● PROBLEM TO SOLVE: Rewrite every one of the records below, replacing "GUI agent" with "UI agent" and leaving everything else unchanged. Omit the pictures from your version.

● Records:
[BEGIN]
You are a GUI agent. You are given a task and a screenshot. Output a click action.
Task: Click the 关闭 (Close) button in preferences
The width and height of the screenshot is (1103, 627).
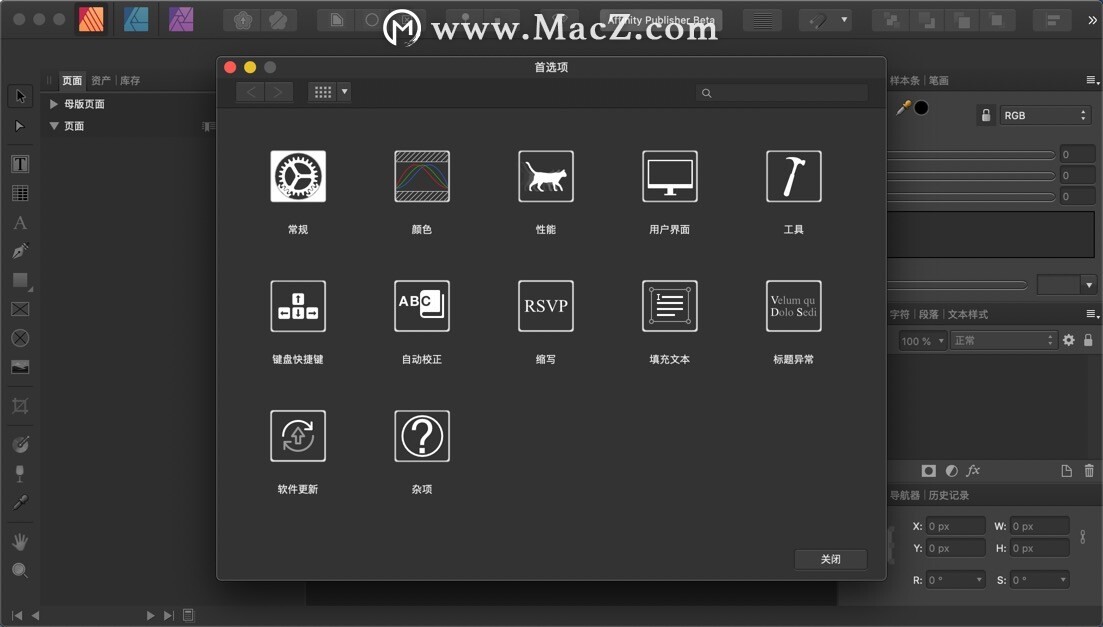click(x=830, y=559)
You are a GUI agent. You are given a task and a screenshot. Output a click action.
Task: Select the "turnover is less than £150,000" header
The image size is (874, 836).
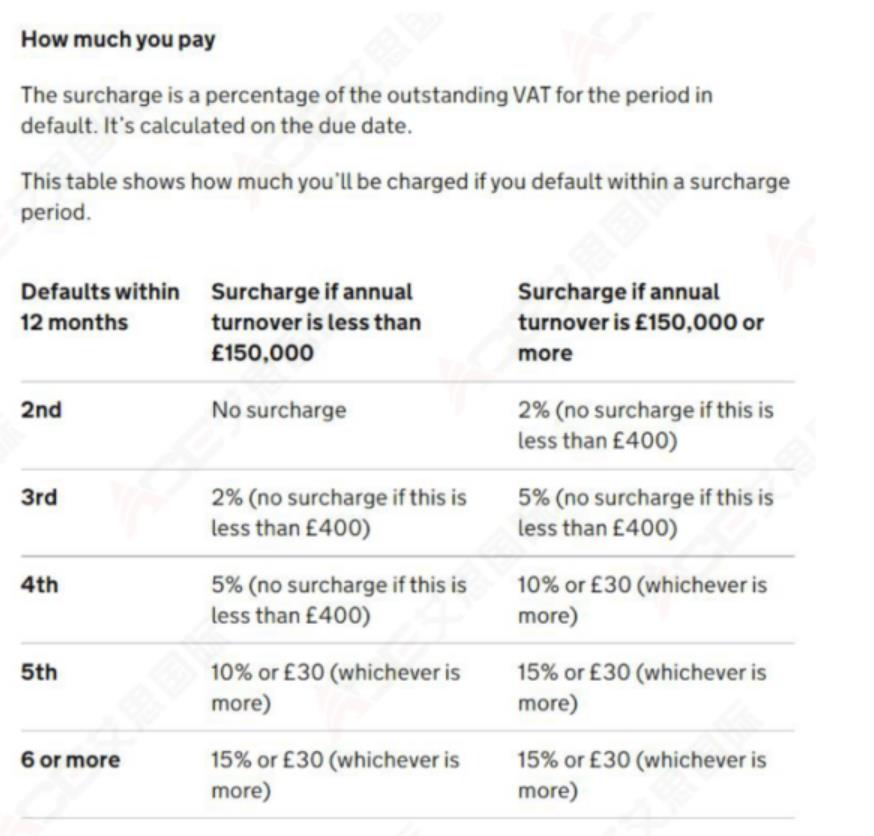pyautogui.click(x=315, y=322)
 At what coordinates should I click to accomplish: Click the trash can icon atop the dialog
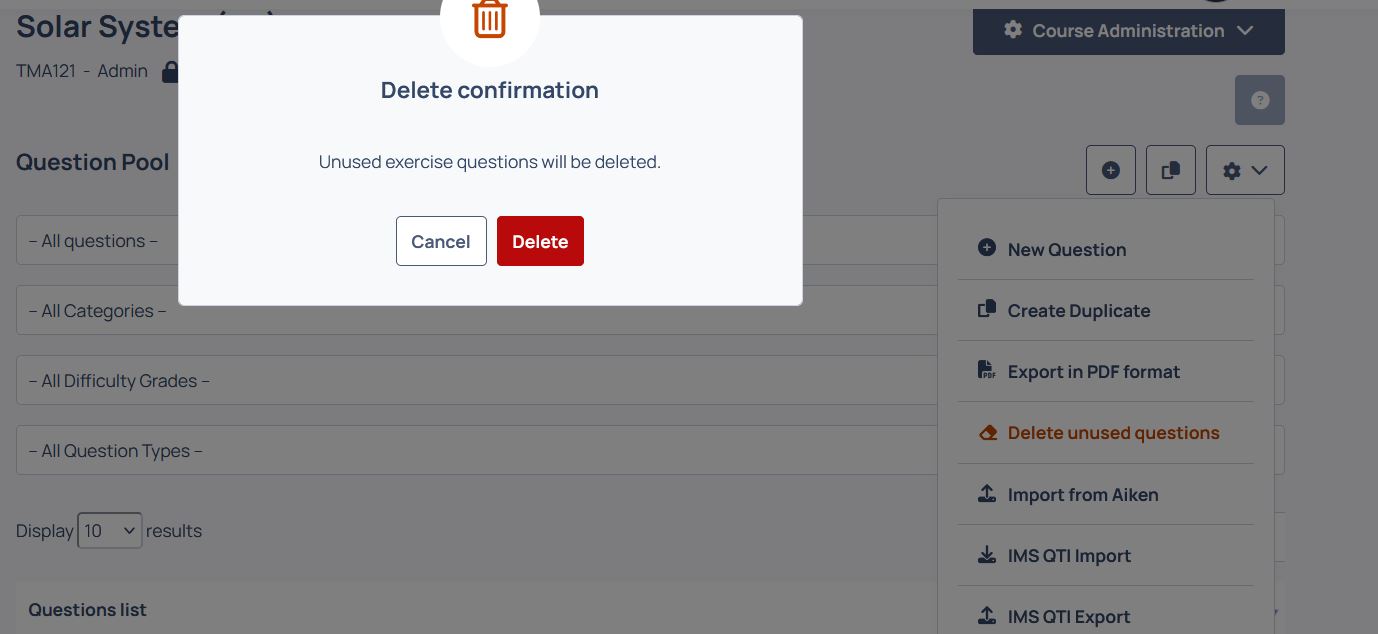490,19
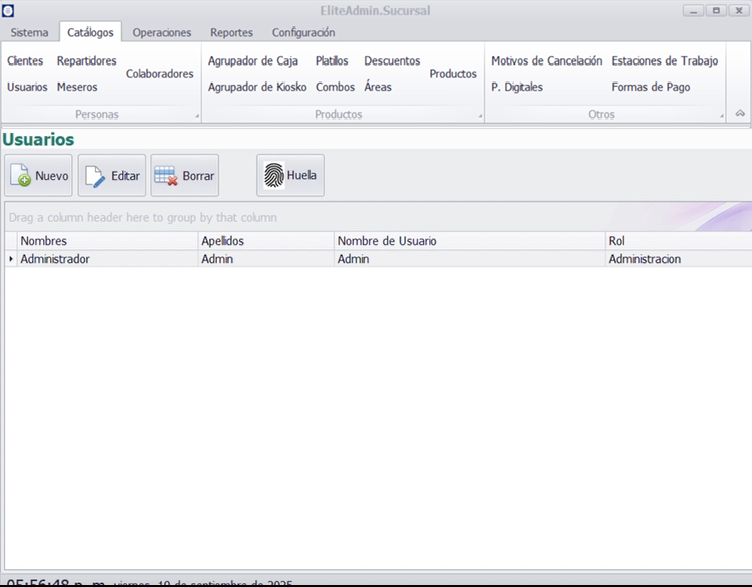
[END]
● ANSWER FOR THIS EXERCISE:
You are a UI agent. You are given a task and a screenshot. Output a click action.
Task: Click the 关闭 (Close) button in preferences
The width and height of the screenshot is (1103, 627).
click(x=830, y=559)
You are a UI agent. You are given a task and a screenshot. Output a click action.
Task: Select the "turnover is less than £150,000" header
The image size is (874, 836).
pyautogui.click(x=315, y=322)
 At what coordinates should I click to accomplish: Click the trash can icon atop the dialog
490,19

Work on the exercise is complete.